I grew up in what might be called “the wrong side of the tracks” in Knoxville. I like the analogy because our house was right across the street from the train tracks. Like many sounds that many people might consider a distraction, it had been there my whole upbringing, so I didn’t really even hear the train anymore by the time I went away to college. Anyway, suffice it to say it was a poorer neighborhood. But it was fine. The old farmhouse sat on about an acre of land. Land I had the great “honor” of mowing from the time I was about 12 years old.
When my mom sold the house in 2003, it was in decent shape. But over the years, the person that bought the house didn’t really keep it up. It had been 7 years since I had been in Knoxville and while I expected the house to be in some form of disrepair, I didn’t expect what I saw.

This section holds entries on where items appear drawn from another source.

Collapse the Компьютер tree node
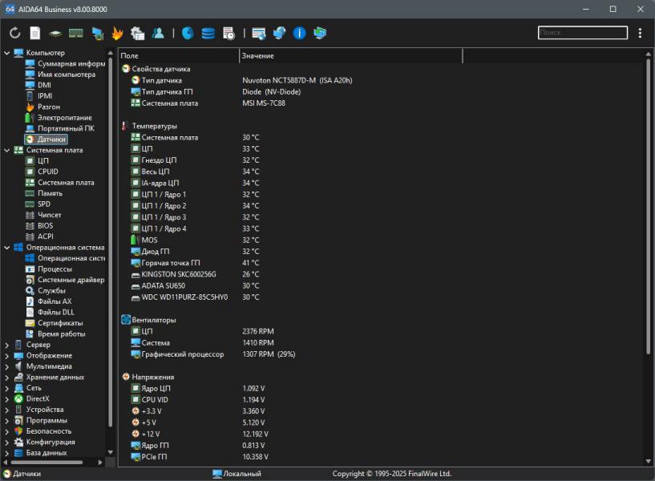This screenshot has width=655, height=481. (7, 53)
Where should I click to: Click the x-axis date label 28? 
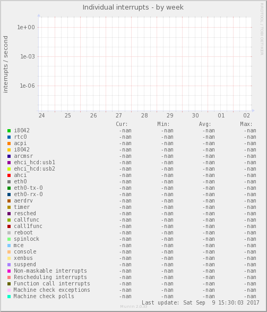coord(144,115)
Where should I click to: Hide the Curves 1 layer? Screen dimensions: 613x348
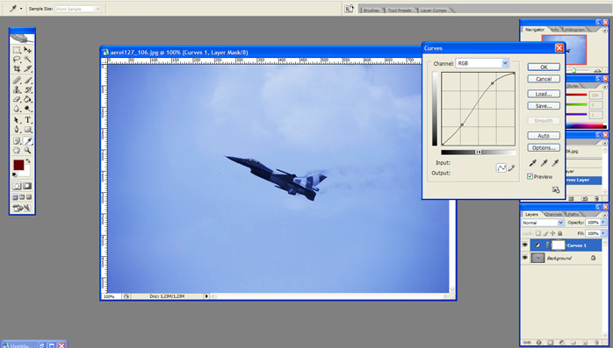525,245
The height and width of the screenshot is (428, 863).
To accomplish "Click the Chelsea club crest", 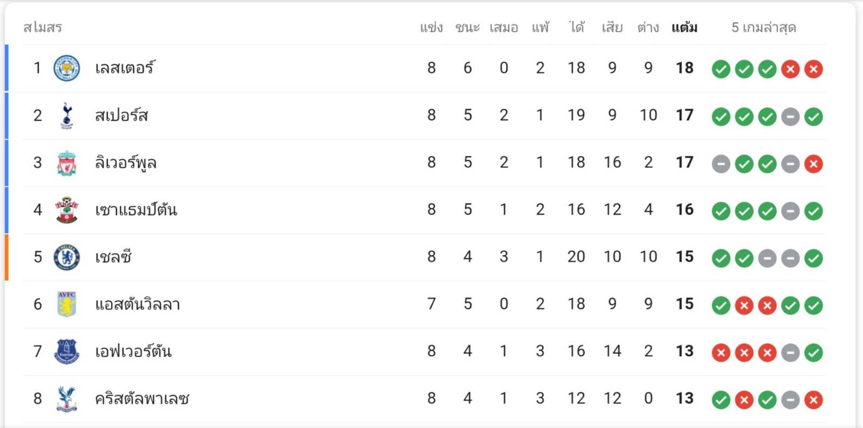I will [67, 257].

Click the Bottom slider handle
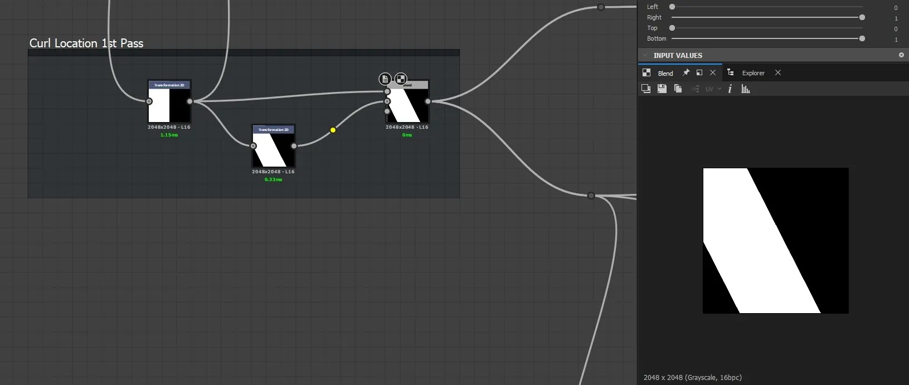coord(862,38)
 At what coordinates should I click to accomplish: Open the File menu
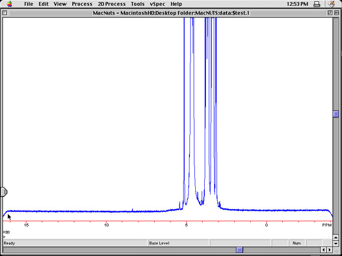click(x=29, y=4)
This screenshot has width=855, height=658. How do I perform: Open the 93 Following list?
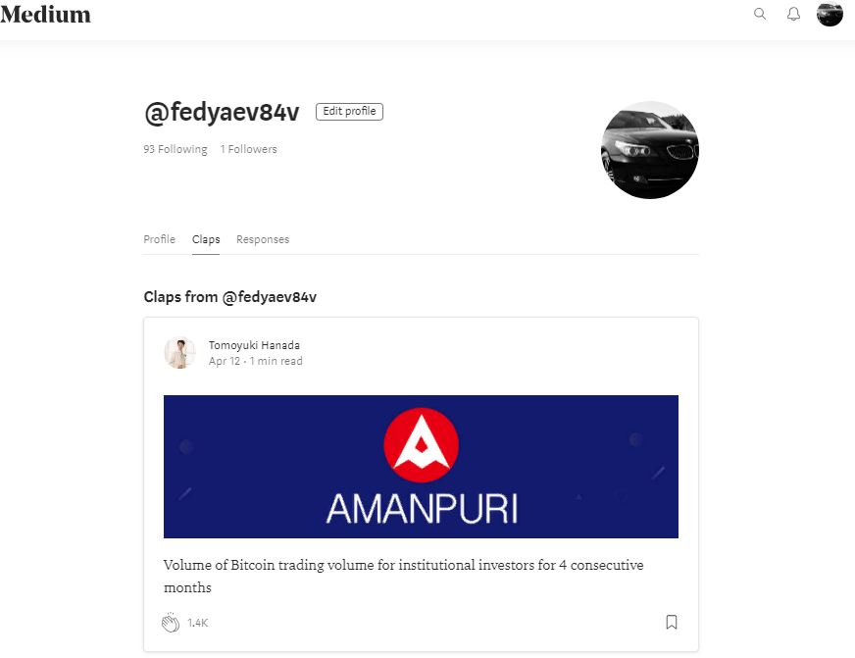(x=176, y=149)
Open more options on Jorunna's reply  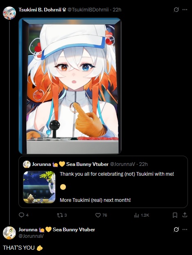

That house? I’m telling ya… its gonna fall down. It’s a mess. And the acre of land? Well no need to mow that. It’s so overgrown with bushes and trees that there’s nowhere left for grass. You can barely see the house anymore. But what you can see – Holy cow. I can’t believe people are still living there.
As I pondered that, I couldn’t help but be drawn back to my current home in Denver. When I purchased it, you also couldn’t see the house from the street. It was so covered up with growth that the house disappeared. It was basically just a roof floating on trees and gigantic juniper bushes. To give you a clue, when I met my (quite wonderful) neighbors, one of their first questions of me was “what are you doing to do about the front yard?”
It was a legit question.
And yet, what was behind that whole mess was a little French styled cottage. A charming home that just desperately needed light and a fresh perspective and a new lease on life. I mean, who among us doesn’t also need that?
And maybe that’s the deeper message I took home with me—both from Knoxville and from the overgrown garden that used to be my front yard here in Denver. Sometimes we all get a little hidden by life. Covered up by old stories, tangled memories, or the simple weight of time. But beneath it all, there’s still something beautiful. Something worth tending to.